THURSDAY 14 Jan ~ A Theory of the Universe

Today i was reading an article about Stephen Hawking, the famous physicist. Some of his most important work was done on the nature of black holes. Reading about his work led me to some interesting speculation.

Firstly, let us consider black holes. They are not quite what the name implies, though partly. They are a product of gravity. Gravity is a property of mass. Gravity can be understood in two ways, either as a force that attracts bodies having mass to one another or as a property of space, a kind of “curvature” which also has the effect of making massive moving bodies tend to move together. Either way, the more massive the body the greater the attraction. Thus, if a comet flies too close to the Earth, it falls to the ground. It is captured. If it passes by further away then it may fly past, but its course may be bent by the passage past. Now, we can readily understand that the bodies that fall to earth do not fly away again. Therefore the body that attracts other bodies has a natural tendency to become heavier and heavier as it attracts more other bodies. On a cosmic scale the Earth is a very small body. The sun is a bigger body. We know, however, that there are other bodies much bigger still. When a concentration of mass reaches a certain size we start to call it a black hole because anything passing by is sucked in and cannot get out again. At this stage not even light can get out. Consequently it is impossible to get any information about what the inside of a black hole is like.

This means that, in certain ways, a black hole seems unlike anything else in the universe and so scientists call black holes, singularities. A singularity has an event horizon which is the point beyond which information is irretrievable, or, beyond which even light cannot get out. Although singularities are strange in these ways, really they are simply super massive rotating bodies in space and it is the excessive mass that creates these odd effects. Outside of the event horizon, there will still be a gravitational field or space curvature just as for any other massive body. This may hold many other bodies in orbit. Thus, for instance, our own Milky Way galaxy rotates around a black hole that exists some vast distance away beyond the constellation of Sagittarius.

Now it is a natural question why black holes do not gobble up the whole of space. In the early theory of singularities it seemed that they could only get bigger and bigger, more and more massive. However, subsequent work has revealed that at a certain stage of development a new trend sets in. The enormous forces around the rotating event horizon have the effect of bringing new matter into being. How does one produce something out of nothing? By producing matter and anti-matter at the same time. Generally, when matter and antimatter exist in proximity they merge and destroy each other. Thus much new matter comes into being but then soon disappears again. However, at a certain stage the centrifugal effect tends to send the matter outward leaving the antimatter to fall into the singularity. This antimatter reduces the mass of the singularity. The overall effect is that the black hole now starts to shrink and shed wave upon wave of matter outward as it does so.

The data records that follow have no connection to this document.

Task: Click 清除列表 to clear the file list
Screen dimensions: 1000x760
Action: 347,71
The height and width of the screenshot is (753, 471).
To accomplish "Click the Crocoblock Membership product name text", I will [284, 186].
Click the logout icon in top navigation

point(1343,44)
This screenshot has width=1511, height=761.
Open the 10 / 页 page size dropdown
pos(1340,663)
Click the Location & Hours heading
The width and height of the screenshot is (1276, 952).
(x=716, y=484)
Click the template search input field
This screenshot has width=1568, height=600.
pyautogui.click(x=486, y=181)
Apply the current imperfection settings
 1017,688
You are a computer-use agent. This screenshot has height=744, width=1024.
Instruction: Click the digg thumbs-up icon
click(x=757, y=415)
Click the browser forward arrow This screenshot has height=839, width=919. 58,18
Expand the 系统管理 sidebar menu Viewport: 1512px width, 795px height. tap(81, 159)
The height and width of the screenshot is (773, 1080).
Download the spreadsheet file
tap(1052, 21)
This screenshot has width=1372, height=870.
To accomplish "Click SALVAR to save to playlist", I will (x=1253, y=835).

So we can say that singularities are a bit like whirlpools that persist for a time and then peter out. While they persist they hold matter and information out of circulation.

These whirlpools probably have something to do with the flow of matter in the universe as a whole which is now generally reckoned to be the result of the so-called Big Bang. The universe is expanding and if we track backwards and project a bit further than we can track we arrive at the conclusion that all the matter in the universe must once have been in one spot. We then envisage that it exploded outward and that is how the universe began.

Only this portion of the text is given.